[To be done]:
1. Do these statements agree with the commentary on headmaster Furqan Ali? Answer yes or no for each and quote the words of the commentary that decide it. (a) Furqan Ali was reinstated as headmaster of his school. (b) The verse the children sang was written by Allama Iqbal. (c) Faiz Ahmad Faiz's poem that the commentary quotes is titled Bol.
2. Can you reproduce the stretch of the commentary on headmaster Furqan Ali from "It’s not a question" through "even his life!", word for word?

[Page]:
A headmaster was rebuked, threatened and almost ousted from service for making school children sing Mohammad Iqbal’s beautiful verse! Complaints coming in from one of the right-wing brigades, which were actually acted upon by the administration! There is little to guess who is ruling the state of Uttar Pradesh! What if the targeted headmaster, Furqan Ali, was found reciting one of those more heady verses of Kaifi Azmi, Faiz Ahmad Faiz, Sahir Ludhianvi, Josh Malihabadi, Ali Sardar Jafri …? Sure, the hapless man would have been lynched by the goon brigades, if not imprisoned for reciting revolutionary verse!

This makes me wonder why didn’t all the present-day poets of the country stand up in support of Furqan Ali! Where are the rebel poets and writers of the day! They ought to have been marching in support of such poetry and lovers of it! Also, progressive education enthusiasts like AAP’s Manish Sisodia should have offered Furqan Ali a job in one of the government-administered schools of New Delhi. In fact, even now he ought to do so, because though Furqan Ali has been reinstated but he has been transferred to another school and he is no longer a headmaster! Yes, rebuked and threatened and even downgraded because he made the school children recite or sing a verse or two in Urdu written by none other than respected poet Allama Iqbal!


It’s not a question of one schoolmaster or headmaster but there’s that bigger and bleaker picture that looms large. Which school teacher in the State of Uttar Pradesh will now have the guts to make his students recite any of the Urdu verse? After all, he cannot risk his livelihood and even his life!

Aren’t we depriving an entire generation and future generations of the best of poetry, brimming with varied emotions and intense passion; poetry that encourages one to think much beyond the mundane?

Perhaps, this particular verse of Sahir Ludhianvi relays much -

If there is a reason for my angry songs, it is this

That when I see the hungry farmers

The poor, the oppressed, the destitute, the helpless

My heart cannot participate in assemblies of pleasure

Even if I wish, I cannot write dreamy songs of love.”

We, the mute spectators of the day have only two options – Either we stand up and speak out, loud and clear, as these lines by Sahir Ludhianvi suggest:

Before your body and tongue die

Speak, for truth still lives

Speak up, say that which you must.”

Or as Faiz Ahmad Faiz says in his poem Bol (Speak)

“Speak, for your lips are still free/

speak, for your tongue is still yours

your body, though frail is still yours

speak, for life is still yours

look, in the blacksmith’s workshop

the flames are hot, the steel is red

the mouths of the locks are beginning to open

the links of the chains are coming undone

speak, for the little time you have is enough”

[Supplied records]:
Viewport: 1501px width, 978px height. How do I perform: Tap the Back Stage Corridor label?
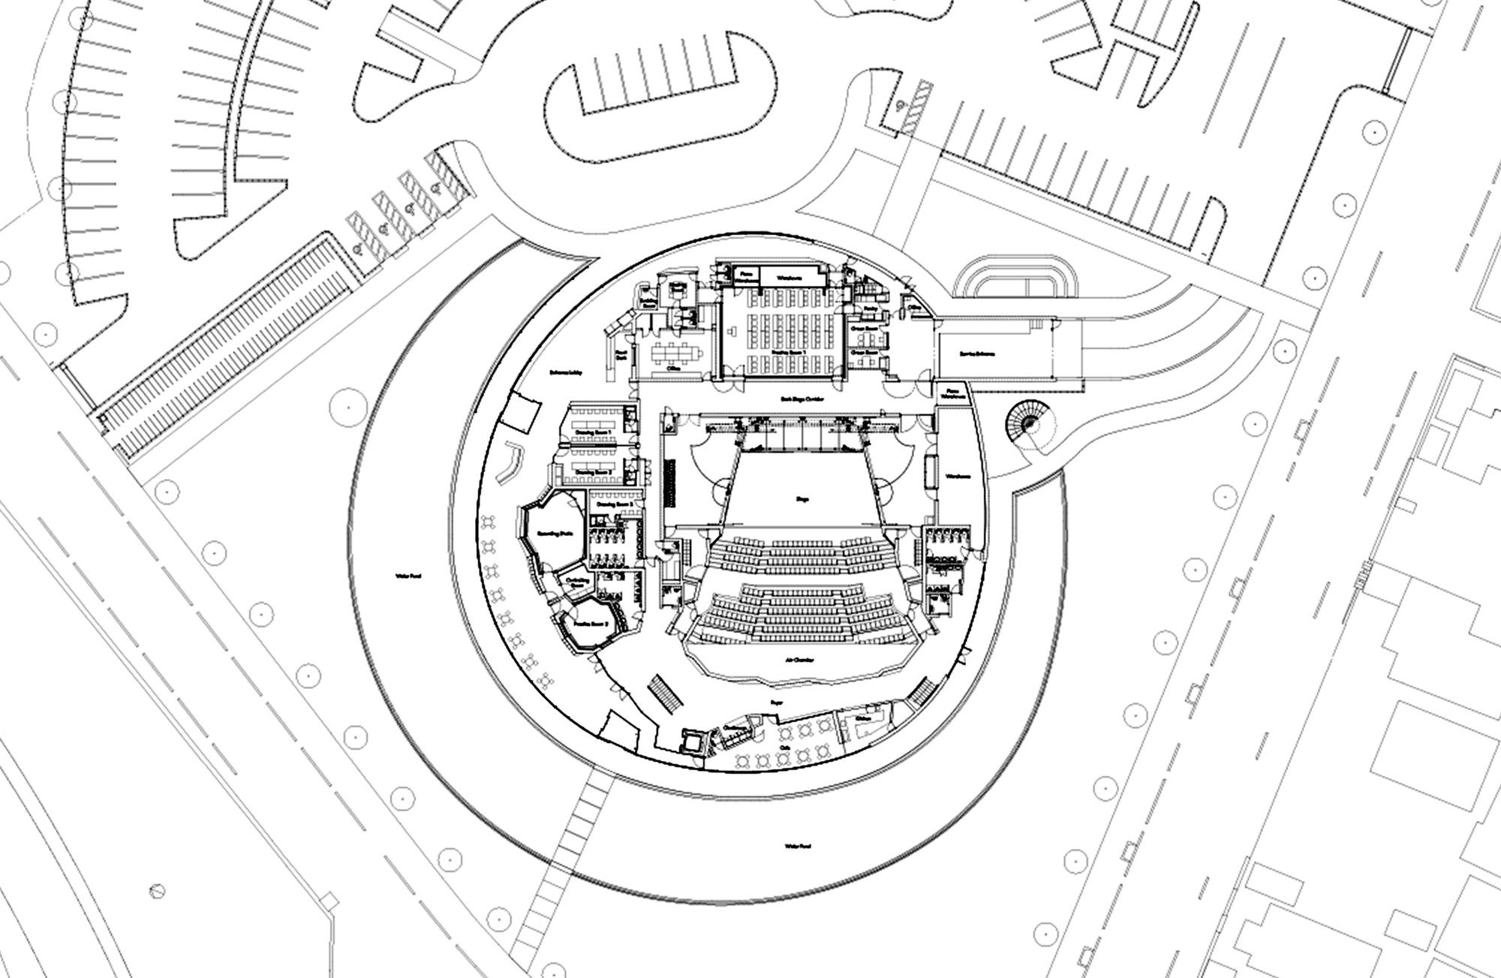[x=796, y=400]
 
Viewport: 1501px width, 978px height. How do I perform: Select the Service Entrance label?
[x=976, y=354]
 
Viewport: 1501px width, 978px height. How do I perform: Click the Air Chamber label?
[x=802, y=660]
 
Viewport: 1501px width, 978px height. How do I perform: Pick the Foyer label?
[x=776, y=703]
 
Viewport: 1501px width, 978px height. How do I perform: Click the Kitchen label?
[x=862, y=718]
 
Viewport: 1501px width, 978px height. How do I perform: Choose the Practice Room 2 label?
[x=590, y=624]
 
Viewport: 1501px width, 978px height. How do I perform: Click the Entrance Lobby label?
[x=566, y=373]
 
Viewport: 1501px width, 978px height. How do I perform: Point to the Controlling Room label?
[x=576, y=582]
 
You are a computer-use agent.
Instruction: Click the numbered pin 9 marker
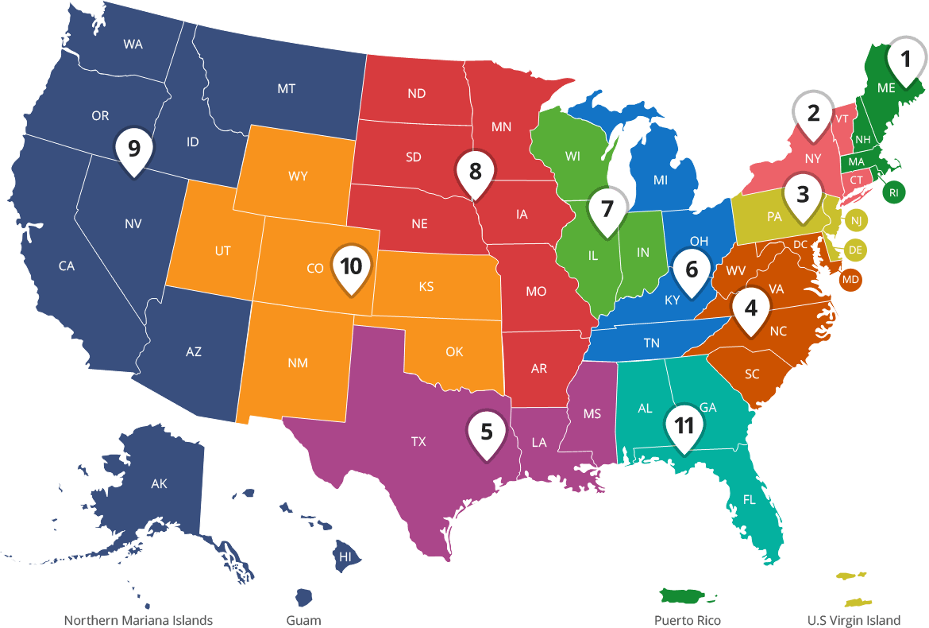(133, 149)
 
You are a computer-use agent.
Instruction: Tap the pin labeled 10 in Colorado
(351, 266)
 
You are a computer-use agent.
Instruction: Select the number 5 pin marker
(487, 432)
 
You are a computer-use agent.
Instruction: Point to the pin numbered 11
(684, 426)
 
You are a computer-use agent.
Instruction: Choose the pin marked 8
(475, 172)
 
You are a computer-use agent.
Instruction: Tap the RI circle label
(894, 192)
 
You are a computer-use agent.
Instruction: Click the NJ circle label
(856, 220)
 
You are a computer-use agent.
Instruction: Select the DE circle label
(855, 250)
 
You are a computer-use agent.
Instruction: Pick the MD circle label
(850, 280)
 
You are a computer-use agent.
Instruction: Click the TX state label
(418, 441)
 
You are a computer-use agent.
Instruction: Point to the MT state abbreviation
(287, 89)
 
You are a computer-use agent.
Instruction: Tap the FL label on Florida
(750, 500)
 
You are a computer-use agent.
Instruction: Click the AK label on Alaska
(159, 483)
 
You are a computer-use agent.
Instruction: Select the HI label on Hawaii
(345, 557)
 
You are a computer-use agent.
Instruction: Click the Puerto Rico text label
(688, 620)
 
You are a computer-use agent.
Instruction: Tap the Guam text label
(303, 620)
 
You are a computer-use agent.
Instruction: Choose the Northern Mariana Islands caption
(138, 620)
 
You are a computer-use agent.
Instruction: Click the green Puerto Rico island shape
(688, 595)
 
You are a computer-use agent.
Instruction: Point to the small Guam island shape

[Solutions in order]:
1.
(a) No: "though Furqan Ali has been reinstated but he has been transferred to another school and he is no longer a headmaster"
(b) Yes: "a verse or two in Urdu written by none other than respected poet Allama Iqbal"
(c) Yes: "Or as Faiz Ahmad Faiz says in his poem Bol (Speak)"

2.
It’s not a question of one schoolmaster or headmaster but there’s that bigger and bleaker picture that looms large. Which school teacher in the State of Uttar Pradesh will now have the guts to make his students recite any of the Urdu verse? After all, he cannot risk his livelihood and even his life!